March 29, 2024

Europe Inches Closer to Establishing a Banking Union

BERLIN — Europe inched closer Wednesday to establishing a European banking union for the Continent’s largest lenders after the cabinet of the German cabinet approved legislation that would grant to the European Central Bank oversight of such institutions.

The decision by the cabinet of Chancellor Angela Merkel came a day after Finance Minister Wolfgang Schäuble, indicated that he supported moving ahead with efforts to create a banking union, despite Germany’s official stance that the step would ultimately require changes to European treaties.

The legislation, which awaits action by the German Parliament, would grant the E.C.B. the authority to oversee the Continent’s largest lenders: those worth more than €30 billion, or $39.5 billion, or the three largest banks in each of the 17 European Union countries using the euro.

As part of efforts to help resolve the debt crisis in the euro zone, E.U. leaders agreed last year to establish a banking union with the aim of preventing overly indebted states from having to bail out failing banks.

While the German cabinet’s decision moves a banking union a step closer to becoming reality, it does not resolve arguments over how to unwind failing banks, one of the problems a banking union would address.

Jörg Asmussen, a member of the E.C.B.’s Governing Council, emphasized in comments Wednesday in Brussels that Europe needed a strong authority capable of making quick and impartial decisions on winding up banks.

“Only then we will be able to break the negative interaction between sovereigns and their banking systems,” Mr.

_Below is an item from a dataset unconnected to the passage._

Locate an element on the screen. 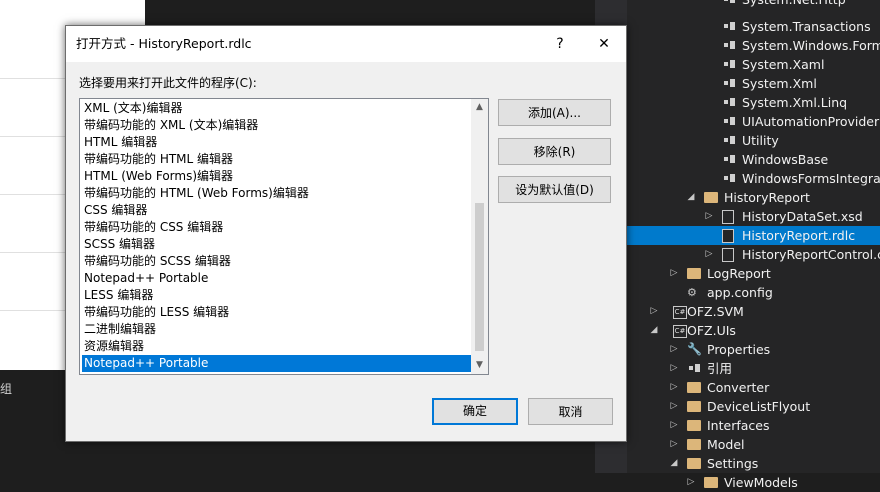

Asmussen told a European Parliament committee, Reuters reported.

But the question of how to regulate banks under a banking union has been politically contentious as the European debt crisis continues.

German officials, in particular, have been viewed as dragging their feet in arguing that establishing a sound, lasting bank supervision authority was more important than speed. Mr. Schäuble has said that creating a mechanism would require changes to E.U. treaties, a process that could slow the effort considerably.

Martin Kotthaus, a spokesman for Mr. Schäuble, said Wednesday: “For a new central authority, we would need treaty change because there is no enabling power for such an authority. It must be completely watertight.”